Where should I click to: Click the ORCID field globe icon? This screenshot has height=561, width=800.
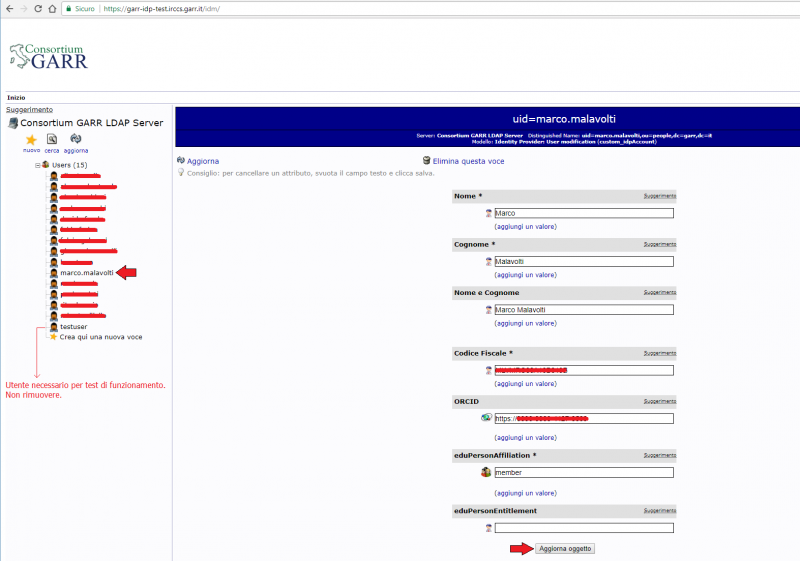click(486, 418)
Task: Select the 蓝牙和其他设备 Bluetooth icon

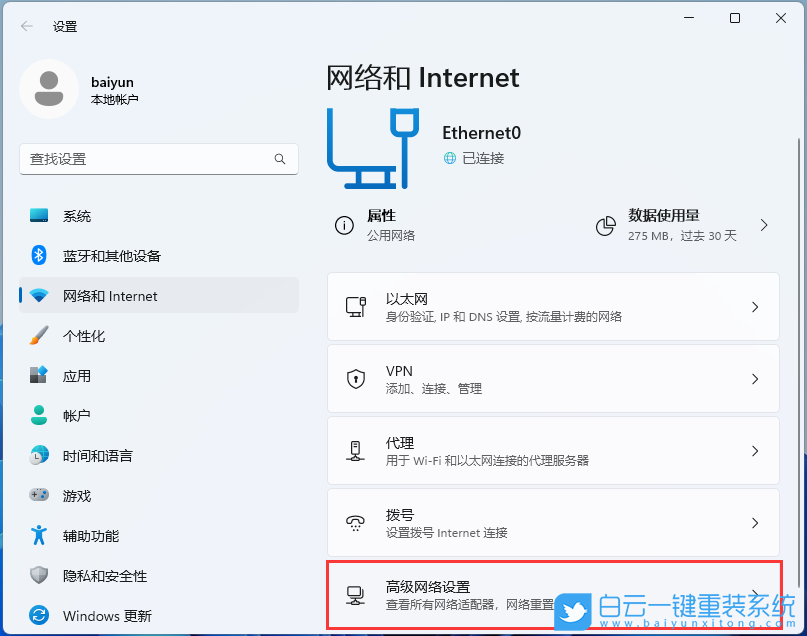Action: pos(37,256)
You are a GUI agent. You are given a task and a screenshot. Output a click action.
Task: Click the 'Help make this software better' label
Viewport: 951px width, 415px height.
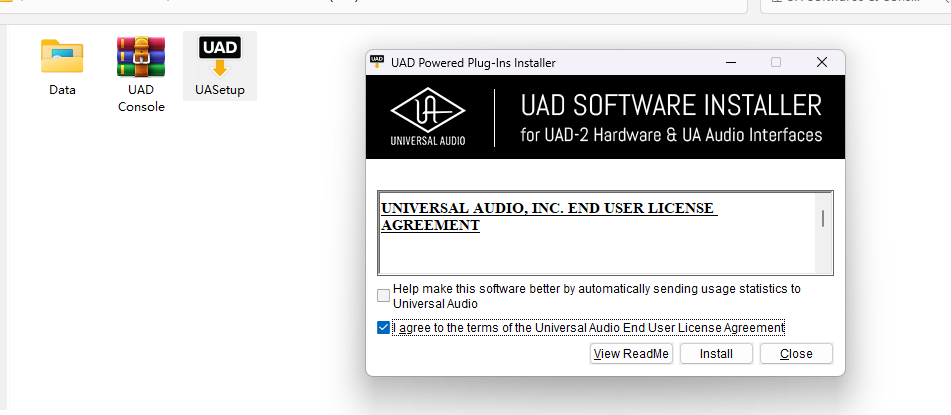[597, 296]
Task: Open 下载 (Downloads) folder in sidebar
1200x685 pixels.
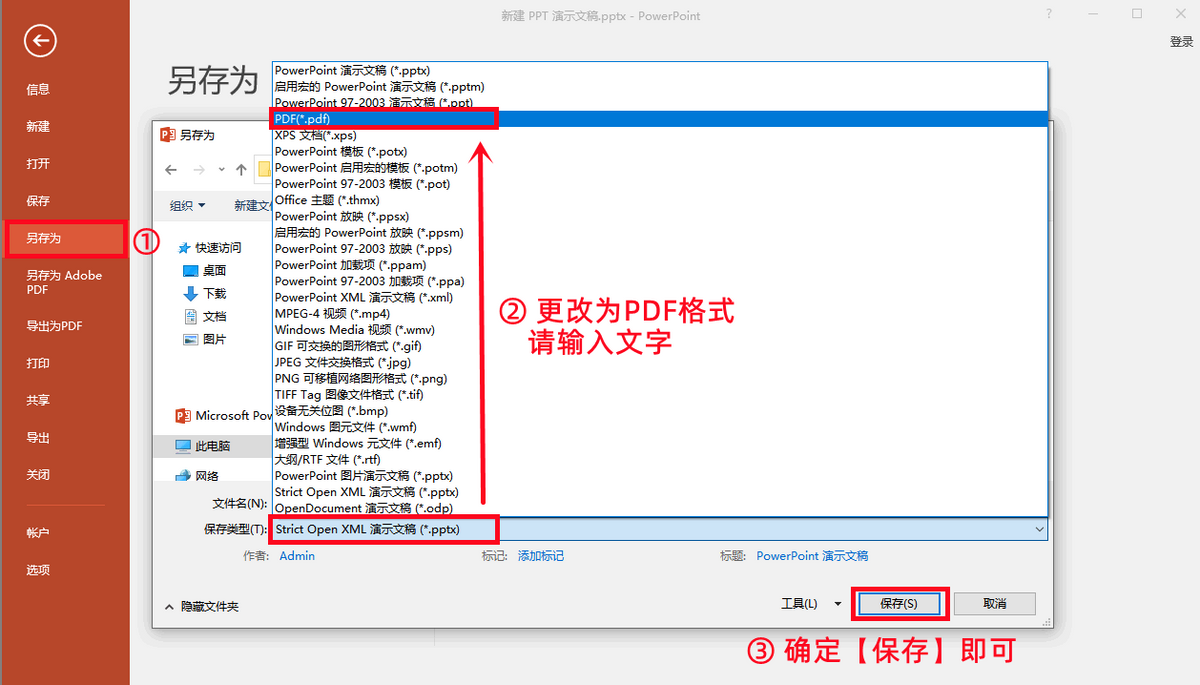Action: 214,293
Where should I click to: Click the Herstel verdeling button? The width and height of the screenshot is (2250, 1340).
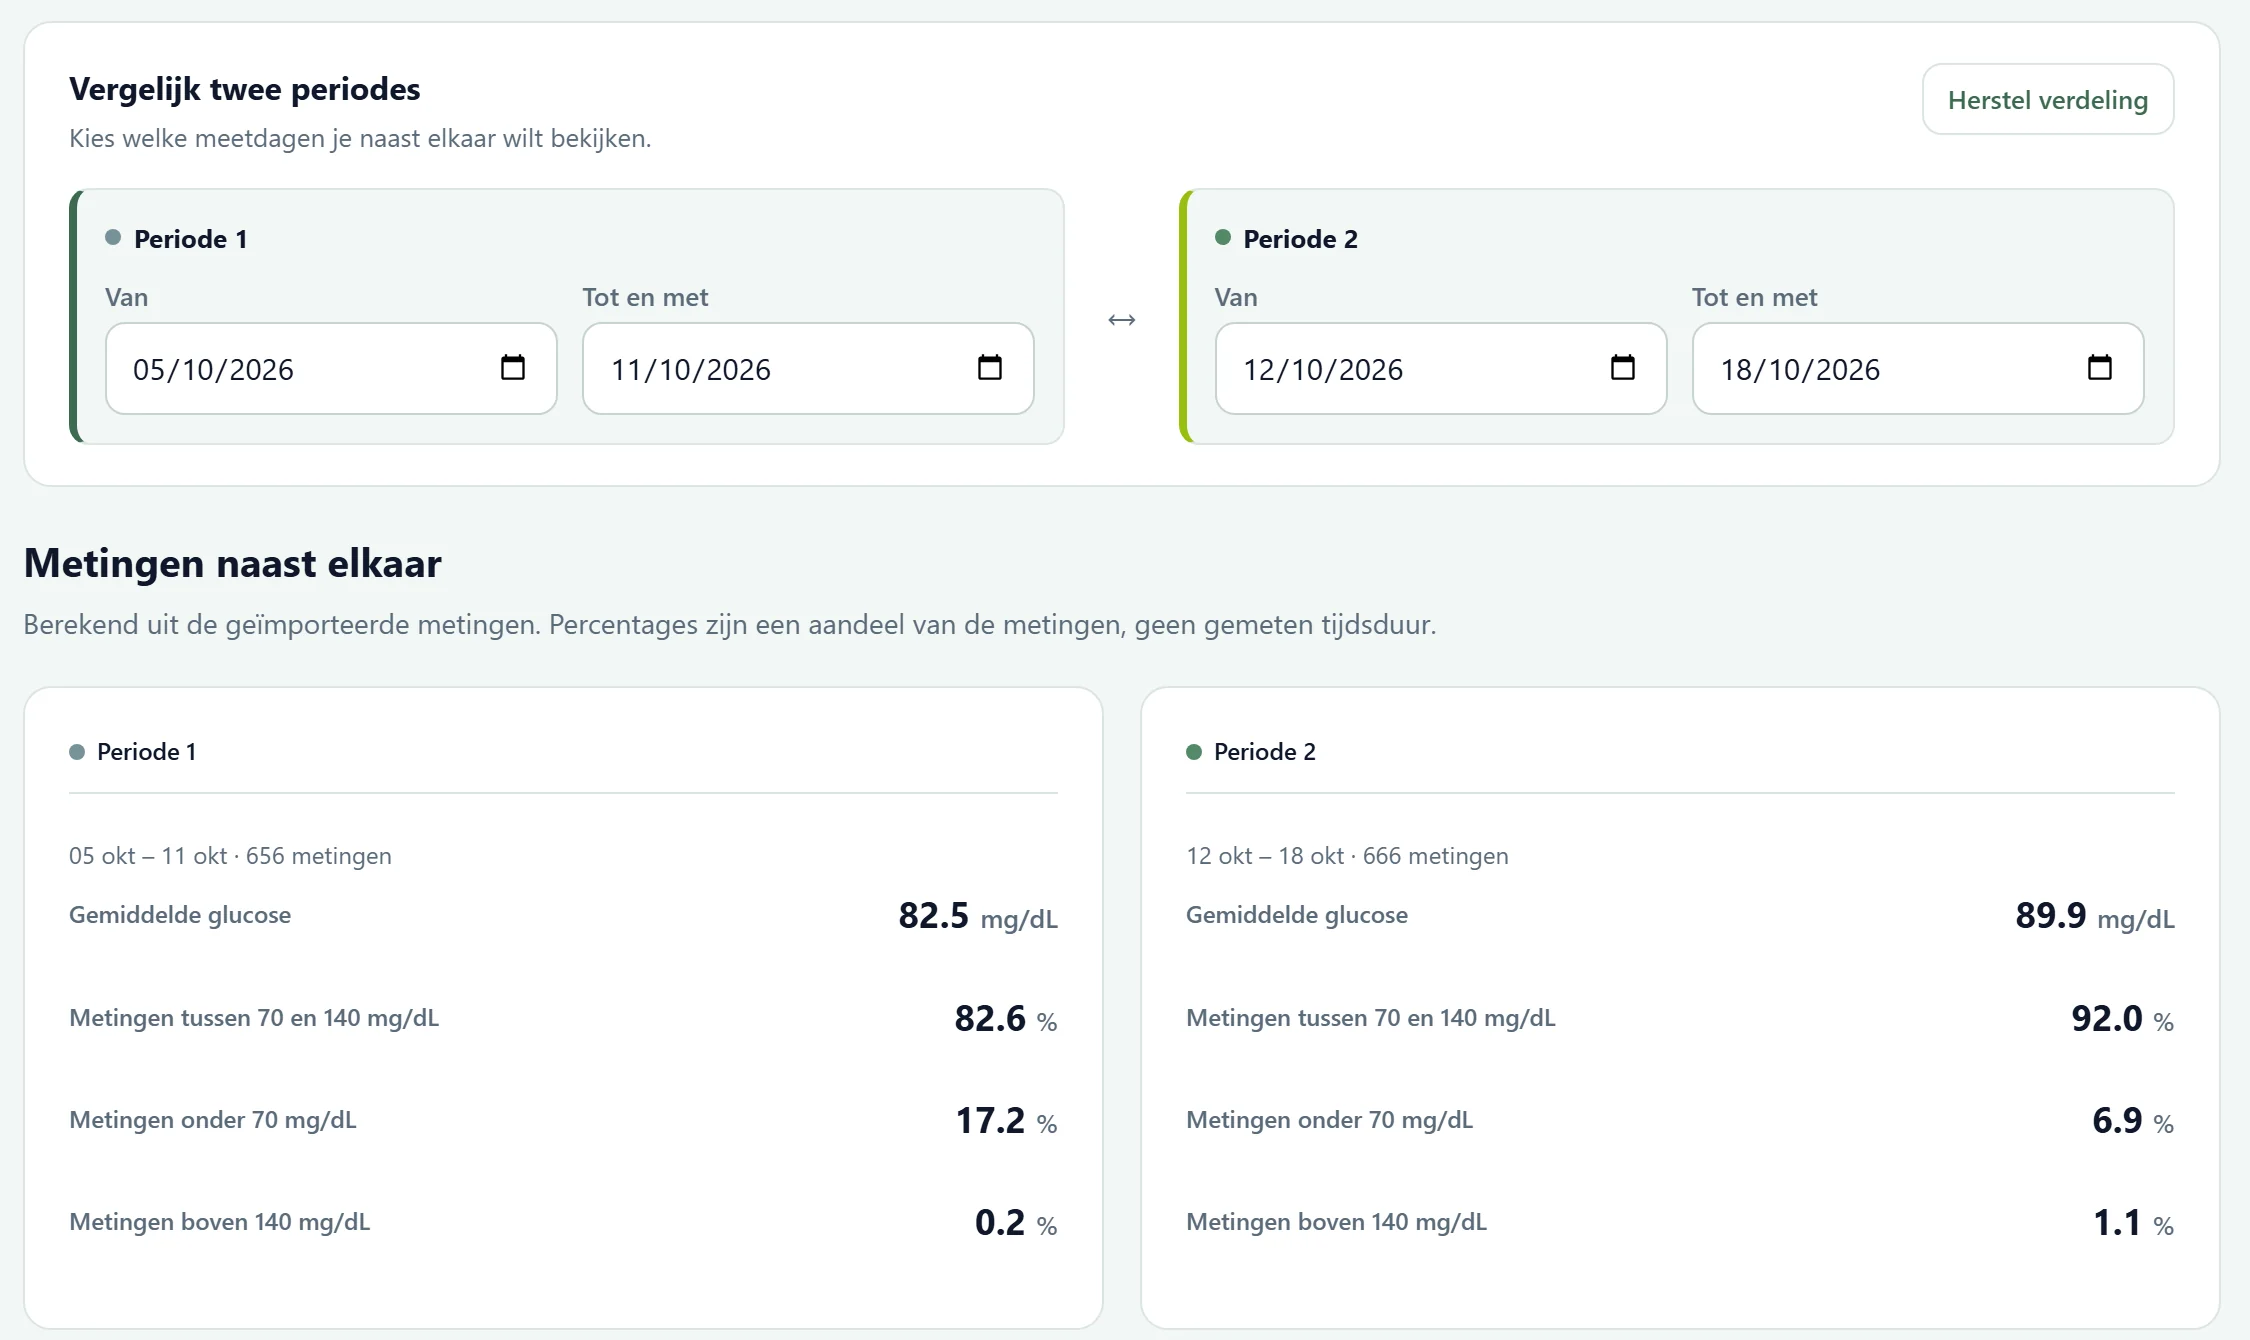pos(2048,99)
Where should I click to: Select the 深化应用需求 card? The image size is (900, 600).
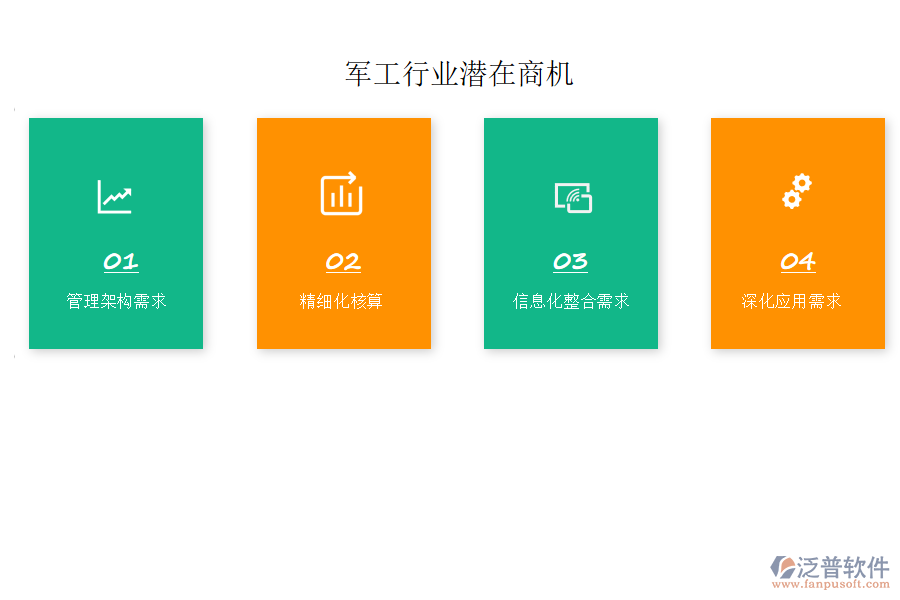tap(797, 233)
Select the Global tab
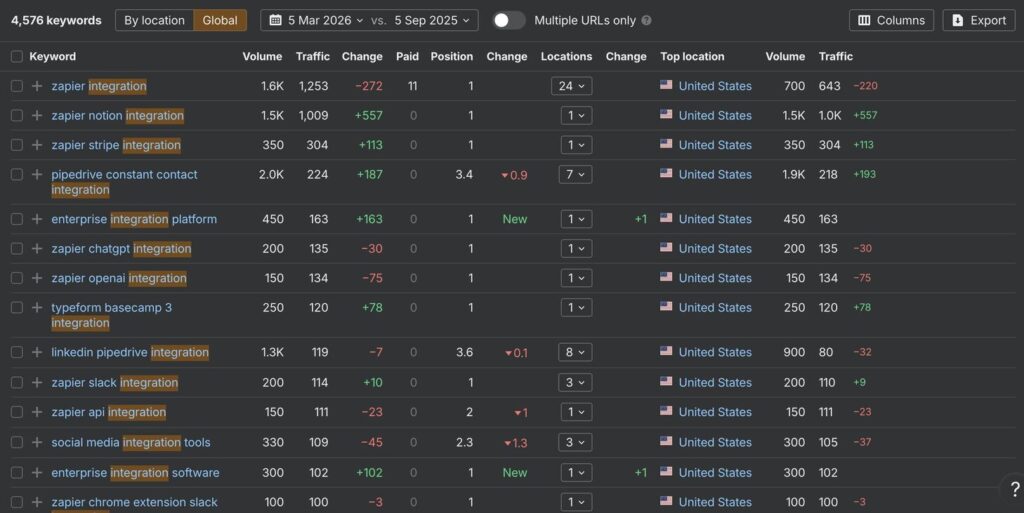 220,20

───

**WHAT THIS TASK INVOLVES:** Take the lines from the one containing "1200x685 pixels." through the final line of the listing above and print them exactly, including both ends but no pictures.

**YOUR RESPONSE:**
1200x685 pixels.
Action: 214,293
Where should I click to: Click the Herstel verdeling button? The width and height of the screenshot is (2250, 1340).
pos(2048,99)
Where should I click to: Select the 深化应用需求 card? The image size is (900, 600).
tap(797, 233)
Select the Global tab
 220,20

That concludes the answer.